The quality of quantization is often measured in decibels:

\[ \text{SQNR} = 10 \log_{10} \frac{\text{Var}(\mathbf{w})}{\text{MSE}} \approx 10 \log_{10} \frac{12 \,\text{Var}(\mathbf{w})}{s^2} \text{ dB} \]

Rule of thumb

Each additional bit of precision adds approximately 6 dB of SQNR. Going from 8-bit to 4-bit quantization loses roughly 24 dB -- a 250x increase in relative noise power. This explains why naive 4-bit quantization degrades model quality significantly, motivating the block-wise and K-quantization schemes described in later sections.

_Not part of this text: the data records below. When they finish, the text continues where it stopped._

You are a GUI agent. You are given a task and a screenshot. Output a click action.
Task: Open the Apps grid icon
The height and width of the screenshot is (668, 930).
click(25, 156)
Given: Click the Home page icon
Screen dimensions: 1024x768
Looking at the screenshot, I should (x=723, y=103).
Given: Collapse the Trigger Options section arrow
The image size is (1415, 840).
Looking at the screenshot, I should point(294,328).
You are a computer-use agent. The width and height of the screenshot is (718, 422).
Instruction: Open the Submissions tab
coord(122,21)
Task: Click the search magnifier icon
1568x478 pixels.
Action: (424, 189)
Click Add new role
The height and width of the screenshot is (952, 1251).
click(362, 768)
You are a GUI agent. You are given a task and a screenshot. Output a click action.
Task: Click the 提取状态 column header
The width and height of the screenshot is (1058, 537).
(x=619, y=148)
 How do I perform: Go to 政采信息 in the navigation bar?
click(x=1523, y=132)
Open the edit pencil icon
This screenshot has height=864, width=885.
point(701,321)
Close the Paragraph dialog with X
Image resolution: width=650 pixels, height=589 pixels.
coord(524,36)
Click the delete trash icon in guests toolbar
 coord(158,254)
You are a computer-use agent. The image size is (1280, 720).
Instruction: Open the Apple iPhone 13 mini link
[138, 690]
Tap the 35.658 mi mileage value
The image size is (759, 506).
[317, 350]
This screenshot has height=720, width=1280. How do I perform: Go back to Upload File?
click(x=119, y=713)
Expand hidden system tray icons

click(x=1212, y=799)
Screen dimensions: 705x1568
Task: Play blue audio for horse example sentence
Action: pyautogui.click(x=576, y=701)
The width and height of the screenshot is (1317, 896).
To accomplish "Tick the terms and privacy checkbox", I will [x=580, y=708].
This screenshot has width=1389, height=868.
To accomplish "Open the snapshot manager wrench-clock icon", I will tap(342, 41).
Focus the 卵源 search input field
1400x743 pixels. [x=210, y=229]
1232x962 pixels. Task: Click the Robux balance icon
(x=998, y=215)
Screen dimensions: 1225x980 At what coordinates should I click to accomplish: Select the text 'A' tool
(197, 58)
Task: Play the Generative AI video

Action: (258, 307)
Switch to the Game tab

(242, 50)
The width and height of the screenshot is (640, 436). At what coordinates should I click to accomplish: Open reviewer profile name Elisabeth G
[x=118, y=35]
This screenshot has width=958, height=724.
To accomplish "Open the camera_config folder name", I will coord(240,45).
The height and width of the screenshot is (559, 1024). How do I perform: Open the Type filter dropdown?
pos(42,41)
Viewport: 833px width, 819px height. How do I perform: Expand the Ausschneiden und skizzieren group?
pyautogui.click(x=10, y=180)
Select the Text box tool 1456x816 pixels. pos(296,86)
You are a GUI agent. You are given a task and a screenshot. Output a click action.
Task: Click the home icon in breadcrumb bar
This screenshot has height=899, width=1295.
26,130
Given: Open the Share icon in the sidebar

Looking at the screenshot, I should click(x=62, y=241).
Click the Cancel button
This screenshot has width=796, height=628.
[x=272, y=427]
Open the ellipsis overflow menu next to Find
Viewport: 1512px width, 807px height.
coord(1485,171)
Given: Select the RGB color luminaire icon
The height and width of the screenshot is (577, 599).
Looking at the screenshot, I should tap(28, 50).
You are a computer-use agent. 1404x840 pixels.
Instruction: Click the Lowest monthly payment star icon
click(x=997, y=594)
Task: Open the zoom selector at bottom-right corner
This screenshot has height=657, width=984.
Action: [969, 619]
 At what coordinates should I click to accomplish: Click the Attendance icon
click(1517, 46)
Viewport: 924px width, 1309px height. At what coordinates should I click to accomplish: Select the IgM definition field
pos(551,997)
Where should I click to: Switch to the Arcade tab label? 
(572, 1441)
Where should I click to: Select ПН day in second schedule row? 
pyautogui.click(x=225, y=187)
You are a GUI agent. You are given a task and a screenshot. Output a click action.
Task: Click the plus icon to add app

3. Symmetric vs Asymmetric Quantization

Symmetric Quantization

The zero point is fixed at zero. The scale maps the weight range \( [-\alpha, \alpha] \) to the integer range \( [-2^{b-1}, 2^{b-1}-1] \):

\[ s = \frac{\alpha}{2^{b-1} - 1}, \qquad \alpha = \max_i |w_i| \]
\[ Q(w) = \text{clamp}\!\left(\text{round}\!\left(\frac{w}{s}\right),\; -2^{b-1},\; 2^{b-1}-1\right) \]

Dequantization: \( \hat{w} = s \cdot q \).

Advantage: No zero-point storage; simpler dequantization arithmetic.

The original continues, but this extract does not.